→ Problem to solve
Copy these rows verbatim, all of them, from first to last.

→ Provided records
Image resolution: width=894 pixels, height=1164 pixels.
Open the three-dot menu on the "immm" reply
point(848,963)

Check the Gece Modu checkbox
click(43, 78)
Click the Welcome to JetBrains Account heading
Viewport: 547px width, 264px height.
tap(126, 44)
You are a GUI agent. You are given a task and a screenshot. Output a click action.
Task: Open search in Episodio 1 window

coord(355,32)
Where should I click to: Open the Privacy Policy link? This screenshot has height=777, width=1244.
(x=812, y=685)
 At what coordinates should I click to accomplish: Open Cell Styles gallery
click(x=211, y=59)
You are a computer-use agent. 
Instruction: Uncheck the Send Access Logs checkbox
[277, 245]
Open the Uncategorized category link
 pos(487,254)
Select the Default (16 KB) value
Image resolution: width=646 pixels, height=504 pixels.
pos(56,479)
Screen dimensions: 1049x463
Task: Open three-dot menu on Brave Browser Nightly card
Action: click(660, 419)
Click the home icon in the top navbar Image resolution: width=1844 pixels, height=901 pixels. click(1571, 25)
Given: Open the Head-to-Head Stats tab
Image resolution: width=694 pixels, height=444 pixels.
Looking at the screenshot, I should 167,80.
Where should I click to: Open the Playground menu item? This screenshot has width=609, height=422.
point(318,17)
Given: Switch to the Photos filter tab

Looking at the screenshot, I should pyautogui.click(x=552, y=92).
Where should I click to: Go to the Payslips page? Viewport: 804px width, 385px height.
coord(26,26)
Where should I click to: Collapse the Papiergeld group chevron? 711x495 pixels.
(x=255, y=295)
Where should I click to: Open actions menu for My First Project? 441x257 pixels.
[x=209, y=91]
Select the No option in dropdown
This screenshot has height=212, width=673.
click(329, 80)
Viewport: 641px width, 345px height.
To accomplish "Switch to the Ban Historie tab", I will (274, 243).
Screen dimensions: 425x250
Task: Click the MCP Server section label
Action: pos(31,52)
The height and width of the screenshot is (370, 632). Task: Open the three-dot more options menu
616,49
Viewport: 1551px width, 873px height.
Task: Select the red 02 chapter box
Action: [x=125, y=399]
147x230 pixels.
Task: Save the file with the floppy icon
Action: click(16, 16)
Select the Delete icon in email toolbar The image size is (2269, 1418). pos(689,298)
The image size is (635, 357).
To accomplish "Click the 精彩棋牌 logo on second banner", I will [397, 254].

→ Full output
Image resolution: width=894 pixels, height=1164 pixels.
Open the three-dot menu on the "immm" reply
point(848,963)

Check the Gece Modu checkbox
click(43, 78)
Click the Welcome to JetBrains Account heading
Viewport: 547px width, 264px height.
tap(126, 44)
You are a GUI agent. You are given a task and a screenshot. Output a click action.
Task: Open search in Episodio 1 window

coord(355,32)
Where should I click to: Open the Privacy Policy link? This screenshot has height=777, width=1244.
(x=812, y=685)
 At what coordinates should I click to accomplish: Open Cell Styles gallery
click(x=211, y=59)
You are a computer-use agent. 
Instruction: Uncheck the Send Access Logs checkbox
[277, 245]
Open the Uncategorized category link
 pos(487,254)
Select the Default (16 KB) value
Image resolution: width=646 pixels, height=504 pixels.
pos(56,479)
Screen dimensions: 1049x463
Task: Open three-dot menu on Brave Browser Nightly card
Action: click(660, 419)
Click the home icon in the top navbar Image resolution: width=1844 pixels, height=901 pixels. click(1571, 25)
Given: Open the Head-to-Head Stats tab
Image resolution: width=694 pixels, height=444 pixels.
Looking at the screenshot, I should 167,80.
Where should I click to: Open the Playground menu item? This screenshot has width=609, height=422.
point(318,17)
Given: Switch to the Photos filter tab

Looking at the screenshot, I should pyautogui.click(x=552, y=92).
Where should I click to: Go to the Payslips page? Viewport: 804px width, 385px height.
coord(26,26)
Where should I click to: Collapse the Papiergeld group chevron? 711x495 pixels.
(x=255, y=295)
Where should I click to: Open actions menu for My First Project? 441x257 pixels.
[x=209, y=91]
Select the No option in dropdown
This screenshot has height=212, width=673.
click(329, 80)
Viewport: 641px width, 345px height.
To accomplish "Switch to the Ban Historie tab", I will (274, 243).
Screen dimensions: 425x250
Task: Click the MCP Server section label
Action: pos(31,52)
The height and width of the screenshot is (370, 632). Task: Open the three-dot more options menu
616,49
Viewport: 1551px width, 873px height.
Task: Select the red 02 chapter box
Action: [x=125, y=399]
147x230 pixels.
Task: Save the file with the floppy icon
Action: click(16, 16)
Select the Delete icon in email toolbar The image size is (2269, 1418). pos(689,298)
The image size is (635, 357).
To accomplish "Click the 精彩棋牌 logo on second banner", I will [397, 254].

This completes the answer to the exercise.